The laboratory results revealed worsening renal function, with serum creatinine now at 5.0 mg/dL and a further decline in urine output to less than 200 mL in 24 hours, confirming oliguria. Electrolyte imbalances persisted, with a serum sodium level of 126 mmol/L despite ongoing sodium replacement, compounding the challenges of fluid management. The patient's osmolality was measured at 260 mOsm/kg, consistent with the diagnosis of SIADH, steering the treatment plan towards fluid restriction and cautious hypertonic saline administration.

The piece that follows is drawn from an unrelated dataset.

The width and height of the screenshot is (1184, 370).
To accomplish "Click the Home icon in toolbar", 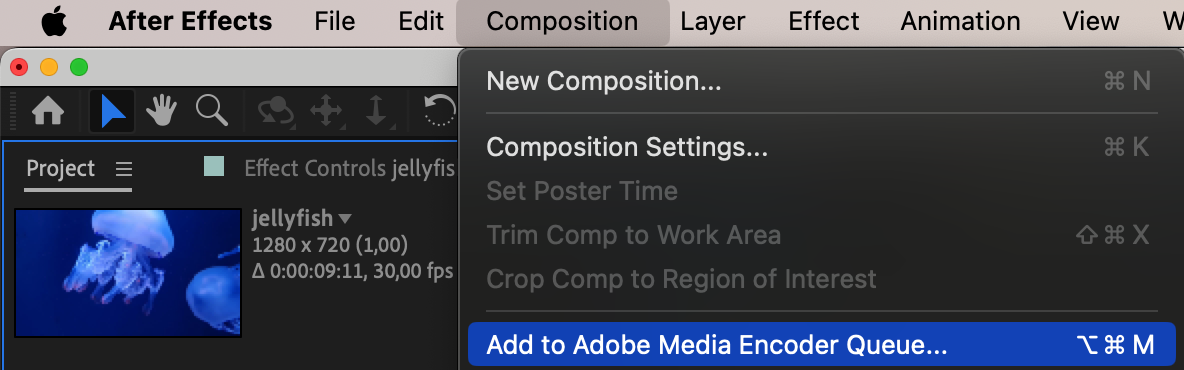I will click(48, 112).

In response to these developments, the neurosurgery team expedited the placement of an external ventricular drain to relieve intracranial pressure. Concurrently, the nephrology team initiated continuous renal replacement therapy (CRRT) to manage the acute kidney injury and fluid overload while allowing for precise control of electrolyte balance. The multidisciplinary team recognized the need for urgent and coordinated intervention to address the patient's precarious status, underscoring the importance of dynamic reassessment and adaptation of the treatment strategy to stabilize the patient and prevent further deterioration.

Section 5

Following the placement of the external ventricular drain (EVD) and the initiation of continuous renal replacement therapy (CRRT), the team closely monitored the patient's response. Initial assessment post-intervention showed a slight improvement in the Glasgow Coma Scale (GCS) score, which rose to 8, indicating some positive response to the reduction in intracranial pressure. However, the patient's vital signs remained concerning. Blood pressure readings were now fluctuating between 180/68 mmHg and 170/70 mmHg, with persistent bradycardia at 50 bpm. The irregular respirations stabilized slightly but continued to exhibit Cheyne-Stokes patterns, suggesting ongoing brainstem involvement. Despite these critical interventions, anisocoria persisted, with the right pupil remaining fixed and dilated, signaling potential irreversible damage from herniation.

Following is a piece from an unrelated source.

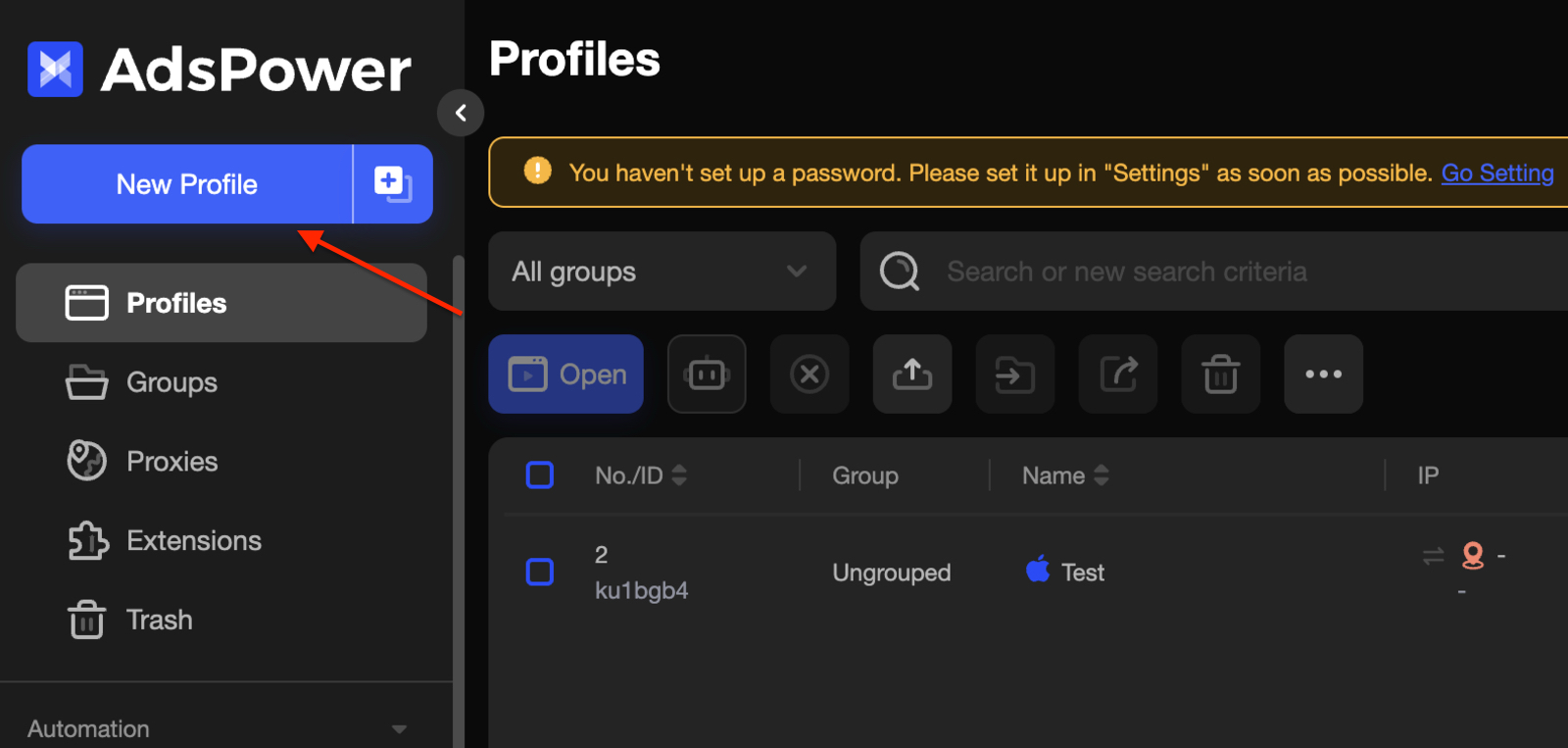Click the sidebar vertical scrollbar
The image size is (1568, 748).
(458, 490)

New diagnostic results revealed further complications. A repeat CT scan of the brain indicated a midline shift, confirming the severity of the cerebral edema and the impending risk of further herniation. Laboratory tests continued to show electrolyte imbalances, with serum sodium slightly increasing to 130 mmol/L, indicating partial response to hypertonic saline therapy but necessitating continued vigilance. Additionally, the patient's lactate levels were elevated at 4.5 mmol/L, reflecting possible tissue hypoperfusion and metabolic stress. The CRRT showed initial success in managing the renal dysfunction, as urine output began to increase slightly, surpassing 300 mL in the latest 24-hour period, but renal function markers remained critically elevated.

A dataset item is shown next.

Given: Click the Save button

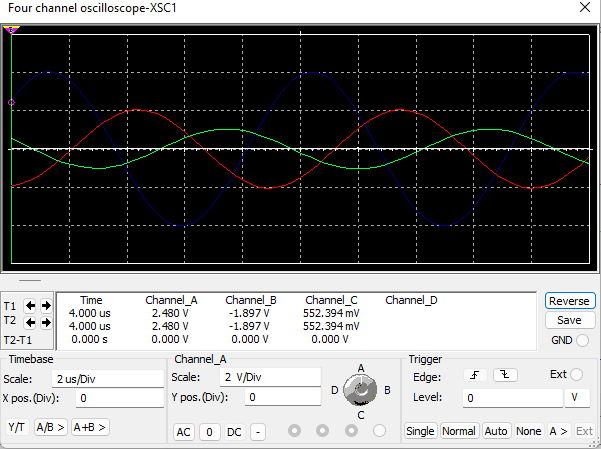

The multidisciplinary team remained on high alert for new complications that could arise from the delicate balance of interventions. The potential for infection due to the EVD placement was a significant concern, prompting the initiation of broad-spectrum antibiotics. Furthermore, the team prepared for the possibility of requiring further neurosurgical interventions or adjustments to CRRT settings to optimize patient outcomes. The complex interplay of treatments, ongoing monitoring, and swift adaptation to changes in the patient's status underscored the critical need for advanced clinical reasoning and a coordinated, multidisciplinary approach to care.